--- START OF Entries supplied ---

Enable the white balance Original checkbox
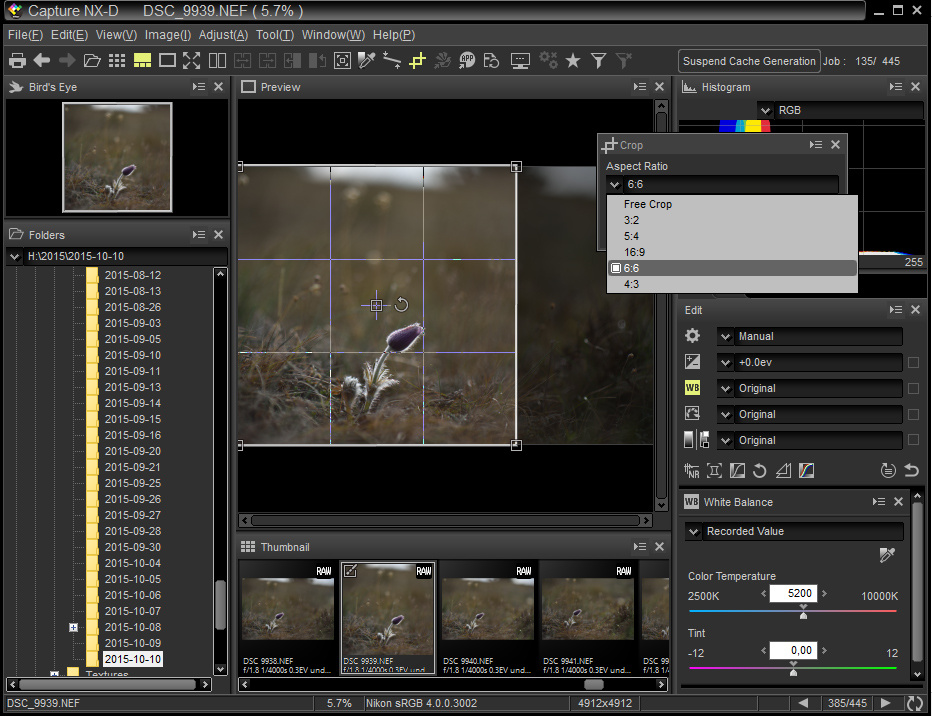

--- END OF Entries supplied ---
--- START OF Entries supplied ---

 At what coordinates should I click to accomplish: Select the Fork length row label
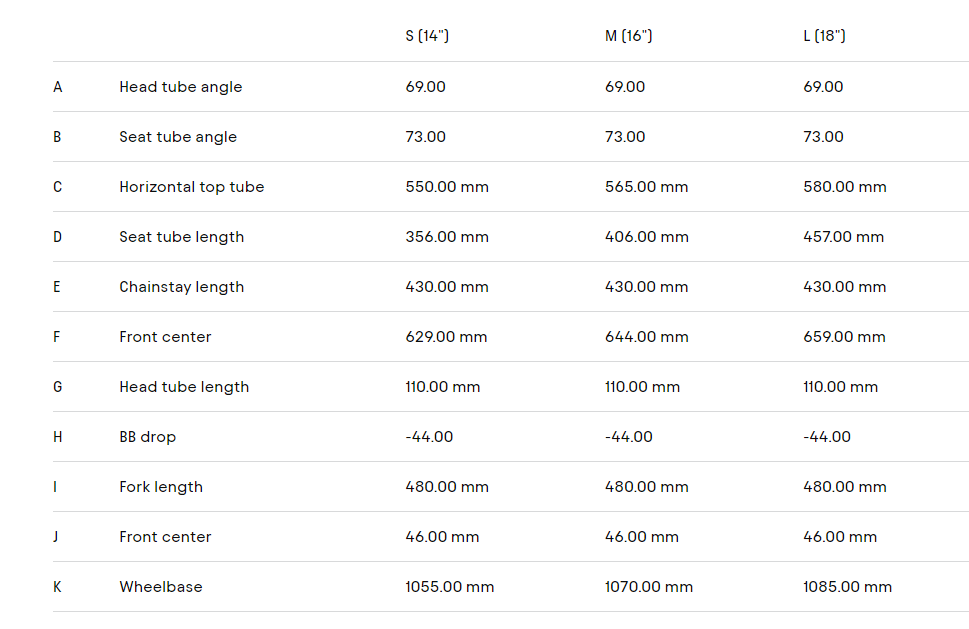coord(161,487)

--- END OF Entries supplied ---
--- START OF Entries supplied ---

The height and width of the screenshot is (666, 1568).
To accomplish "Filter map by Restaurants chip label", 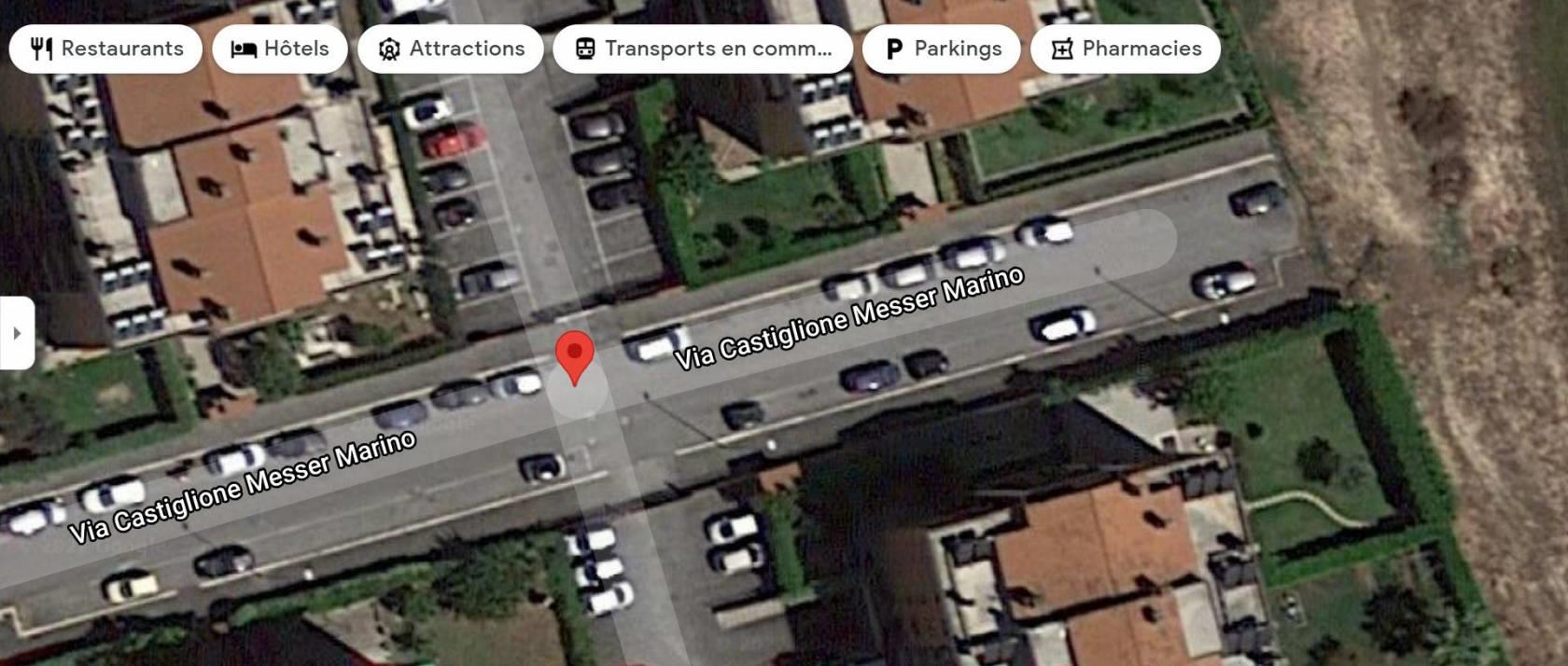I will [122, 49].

--- END OF Entries supplied ---

## Task statement
Convert the lines of the entries between the line containing "At what coordinates" and the line containing "coord(161,487)", inclusive, into a numbered list, omitting blank lines and the pictures.

## Response to this task
1.  At what coordinates should I click to accomplish: Select the Fork length row label
2. coord(161,487)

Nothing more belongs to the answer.